Pandemonium is a collection of eight interactive media art pieces that are created in the course of the COVID-19 pandemic. The exhibition attempts to show that in the midst of chaos and disorder, with a lack of normalcy, there also exists space for art-making and creating spaces of reflection and exposure to new information — perhaps having prolonged periods of isolation is one of the best environments for this to happen. The artworks in Pandemonium also seek to bring forward the question of “what is art?” and most importantly, “what is interactive art?”.

Merging the Physical and the Digital
The exhibition consists of a physical 3D model of an exhibition room and a connected screen display. As an audience member uses the figurine in the model to move around the exhibit to look at the miniature artworks, information about the artwork and the artist will show up virtually on a screen next to the model. While information on artists and artworks are also stored on the exhibit’s website — in which audience members can directly access as well — the only way to replicate the process of walking through the curated exhibition, as you would do pre-COVID, is to interact with the physical 3D model.

KNOWLEDGE MEETS CURIOSITY
This system is intentionally designed and serves two main purposes:
To bring the audience back into the real-world environment while simultaneously giving them physical space for reflection,
To reimagine what a physical exhibition using these eight interactive pieces would look like, their methods of display, and its overall nature.

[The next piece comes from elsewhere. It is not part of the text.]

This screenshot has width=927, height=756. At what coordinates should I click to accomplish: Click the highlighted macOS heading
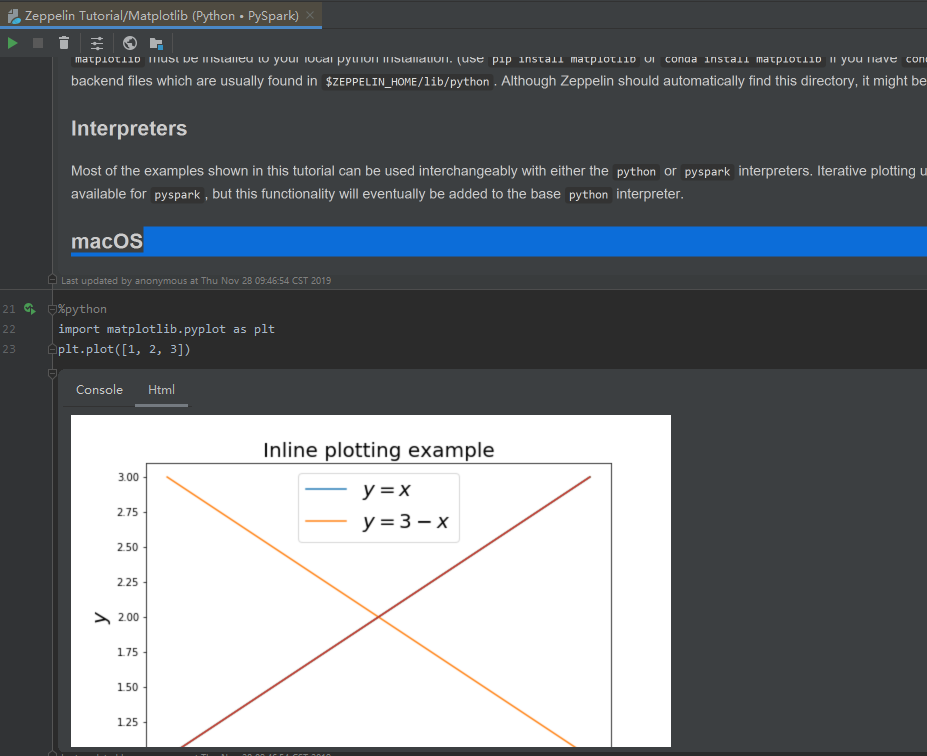(x=107, y=241)
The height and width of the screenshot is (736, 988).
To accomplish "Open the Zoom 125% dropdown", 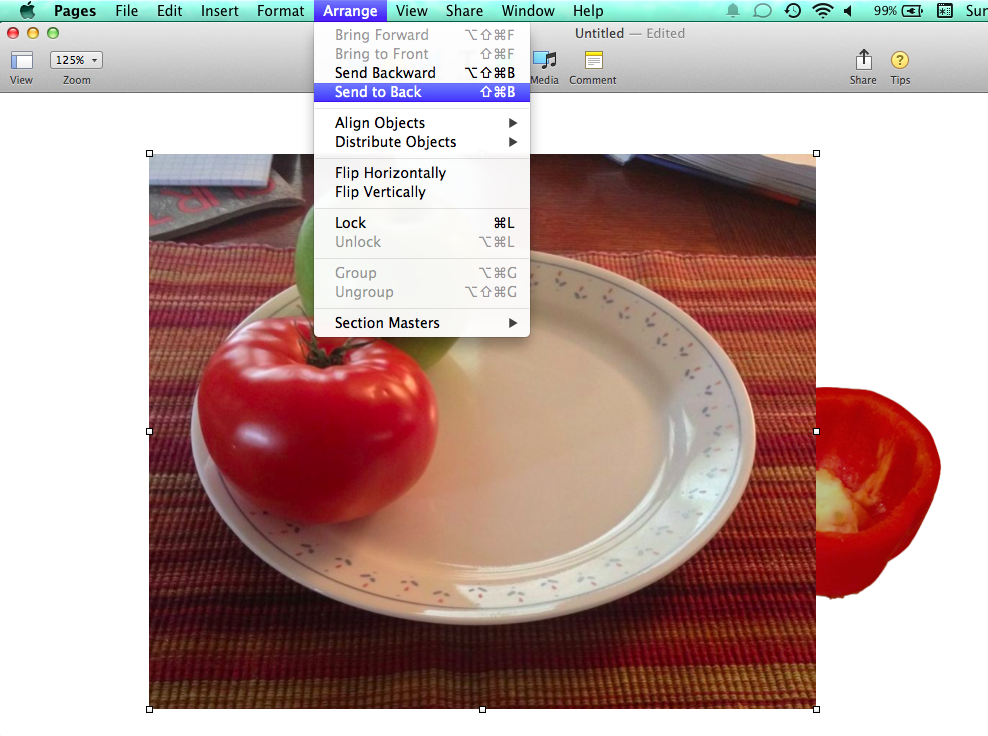I will (75, 59).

The exhibition is split into three galleries: Art as Awareness, Art as Reflection, and Art as Entertainment which can fall under the following sub-genres of art: (1) environmental art, (2) interactive story art, and (3) internet art. The exhibition’s walking path is curated so that it most represents the different stages and trends during the COVID-19 pandemic. It begins first with the works from Vince Ngyuen and Alex Markova to metaphorically highlight the chaos and pandemonium during the early months of the pandemic and its subsequent bombardment of new data and information. It then moves to the pieces by Gabi Branche, Alia Ghobash Almarri, and Ivory Lee to address the mental and emotional effects of the pandemic, its stress and uncertainty, the inability to be with family and friends, and the disengagement of individuals from everyday life and even themselves. The exhibition route ends with the works of Aleksandra Medina and Hatim Benhsain with their artworks that bring back ideas of humanity and life — while the pandemic has shifted the ways in which our everyday lives function, it has created a space of reflection at the same time. The artwork by Steven Wyks is not curated into a specific path of the exhibition, rather, it exists in the whole space of the exhibition. This piece’s purpose is to underline that creativity and human connection that still exist in the world despite the pandemic, especially made possible through technology.